▸ Opdracht
Kun je de items hieronder herhalen, te beginnen bij de regel met "Image resolution: width=1024" en doorlopend tot en met de regel met "will click(588, 78)."?

▸ Gegevensset
***
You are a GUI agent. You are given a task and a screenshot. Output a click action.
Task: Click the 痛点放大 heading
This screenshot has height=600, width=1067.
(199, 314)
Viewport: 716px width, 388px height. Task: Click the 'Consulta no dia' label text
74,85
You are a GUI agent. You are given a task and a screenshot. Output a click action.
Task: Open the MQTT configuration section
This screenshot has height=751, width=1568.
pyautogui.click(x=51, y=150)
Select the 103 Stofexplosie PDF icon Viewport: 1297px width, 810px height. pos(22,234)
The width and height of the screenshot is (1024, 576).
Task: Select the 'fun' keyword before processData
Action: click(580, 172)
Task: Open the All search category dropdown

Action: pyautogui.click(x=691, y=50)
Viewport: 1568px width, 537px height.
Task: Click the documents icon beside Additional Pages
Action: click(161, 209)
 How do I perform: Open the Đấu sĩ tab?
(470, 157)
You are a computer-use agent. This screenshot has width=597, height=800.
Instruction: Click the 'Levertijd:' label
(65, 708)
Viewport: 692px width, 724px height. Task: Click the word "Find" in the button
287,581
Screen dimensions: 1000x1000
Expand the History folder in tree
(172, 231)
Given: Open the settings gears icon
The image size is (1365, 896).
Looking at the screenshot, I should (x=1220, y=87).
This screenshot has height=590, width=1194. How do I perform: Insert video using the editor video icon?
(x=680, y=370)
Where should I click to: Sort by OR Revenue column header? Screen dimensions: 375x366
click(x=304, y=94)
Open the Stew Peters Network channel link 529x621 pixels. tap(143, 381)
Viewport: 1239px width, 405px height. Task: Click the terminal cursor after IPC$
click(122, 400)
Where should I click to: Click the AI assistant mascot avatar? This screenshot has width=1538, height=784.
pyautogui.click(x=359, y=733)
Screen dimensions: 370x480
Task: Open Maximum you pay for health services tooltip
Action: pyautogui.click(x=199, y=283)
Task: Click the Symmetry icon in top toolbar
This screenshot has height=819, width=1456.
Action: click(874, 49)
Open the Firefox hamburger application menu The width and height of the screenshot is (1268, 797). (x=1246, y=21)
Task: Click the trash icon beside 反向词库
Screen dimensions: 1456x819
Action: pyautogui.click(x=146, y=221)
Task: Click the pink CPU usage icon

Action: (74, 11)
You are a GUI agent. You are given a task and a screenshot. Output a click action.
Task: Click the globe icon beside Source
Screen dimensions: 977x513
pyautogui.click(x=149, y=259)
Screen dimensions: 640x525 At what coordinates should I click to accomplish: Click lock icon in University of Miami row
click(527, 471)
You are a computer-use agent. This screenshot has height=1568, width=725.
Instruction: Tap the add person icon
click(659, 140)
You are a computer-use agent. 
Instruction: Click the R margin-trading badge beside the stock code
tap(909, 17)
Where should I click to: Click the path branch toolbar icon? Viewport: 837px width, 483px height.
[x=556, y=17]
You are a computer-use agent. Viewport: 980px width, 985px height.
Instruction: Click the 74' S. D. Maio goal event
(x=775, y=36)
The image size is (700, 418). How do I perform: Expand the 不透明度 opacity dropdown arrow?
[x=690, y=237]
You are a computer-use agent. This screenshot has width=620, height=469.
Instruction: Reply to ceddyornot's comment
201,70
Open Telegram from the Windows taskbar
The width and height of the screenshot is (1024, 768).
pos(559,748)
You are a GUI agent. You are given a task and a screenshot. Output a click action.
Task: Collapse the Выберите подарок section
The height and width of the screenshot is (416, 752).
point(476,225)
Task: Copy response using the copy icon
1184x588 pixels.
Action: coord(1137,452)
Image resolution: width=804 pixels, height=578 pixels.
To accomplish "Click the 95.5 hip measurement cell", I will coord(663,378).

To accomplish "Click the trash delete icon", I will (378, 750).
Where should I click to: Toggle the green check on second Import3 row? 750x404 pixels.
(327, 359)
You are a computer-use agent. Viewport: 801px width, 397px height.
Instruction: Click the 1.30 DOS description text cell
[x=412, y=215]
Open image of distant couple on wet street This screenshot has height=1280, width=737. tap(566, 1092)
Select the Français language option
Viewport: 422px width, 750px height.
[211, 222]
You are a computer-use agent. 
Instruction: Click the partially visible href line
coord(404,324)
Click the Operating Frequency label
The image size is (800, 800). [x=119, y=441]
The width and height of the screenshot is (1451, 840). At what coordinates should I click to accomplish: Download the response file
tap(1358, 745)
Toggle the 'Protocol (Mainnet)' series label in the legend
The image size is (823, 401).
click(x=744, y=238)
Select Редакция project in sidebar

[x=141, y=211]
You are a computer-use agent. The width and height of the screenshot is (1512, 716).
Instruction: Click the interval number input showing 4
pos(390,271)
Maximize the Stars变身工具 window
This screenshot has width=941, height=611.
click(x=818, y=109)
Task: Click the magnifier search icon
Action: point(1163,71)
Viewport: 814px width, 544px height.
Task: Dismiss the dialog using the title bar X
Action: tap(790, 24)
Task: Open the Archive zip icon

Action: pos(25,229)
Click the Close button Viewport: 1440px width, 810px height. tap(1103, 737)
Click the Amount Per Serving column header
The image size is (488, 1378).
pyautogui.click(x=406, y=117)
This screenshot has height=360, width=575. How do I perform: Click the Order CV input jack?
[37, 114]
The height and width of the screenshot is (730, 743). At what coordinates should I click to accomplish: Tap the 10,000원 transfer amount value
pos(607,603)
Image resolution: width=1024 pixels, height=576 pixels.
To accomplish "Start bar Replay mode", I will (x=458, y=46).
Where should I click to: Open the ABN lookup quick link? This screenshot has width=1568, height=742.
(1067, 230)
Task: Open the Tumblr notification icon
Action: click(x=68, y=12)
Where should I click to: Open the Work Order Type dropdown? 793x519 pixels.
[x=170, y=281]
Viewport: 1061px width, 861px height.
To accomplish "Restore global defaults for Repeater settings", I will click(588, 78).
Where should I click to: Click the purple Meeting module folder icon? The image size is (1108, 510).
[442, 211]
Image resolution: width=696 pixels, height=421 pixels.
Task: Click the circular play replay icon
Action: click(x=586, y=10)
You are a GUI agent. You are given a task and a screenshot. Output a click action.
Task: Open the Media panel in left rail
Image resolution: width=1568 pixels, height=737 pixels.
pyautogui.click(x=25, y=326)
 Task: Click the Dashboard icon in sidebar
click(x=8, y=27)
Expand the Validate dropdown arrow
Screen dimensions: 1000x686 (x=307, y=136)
***
▸ Antwoord
Image resolution: width=1024 pixels, height=576 pixels.
To accomplish "Start bar Replay mode", I will (x=458, y=46).
Where should I click to: Open the ABN lookup quick link? This screenshot has width=1568, height=742.
(1067, 230)
Task: Open the Tumblr notification icon
Action: click(x=68, y=12)
Where should I click to: Open the Work Order Type dropdown? 793x519 pixels.
[x=170, y=281]
Viewport: 1061px width, 861px height.
To accomplish "Restore global defaults for Repeater settings", I will click(588, 78).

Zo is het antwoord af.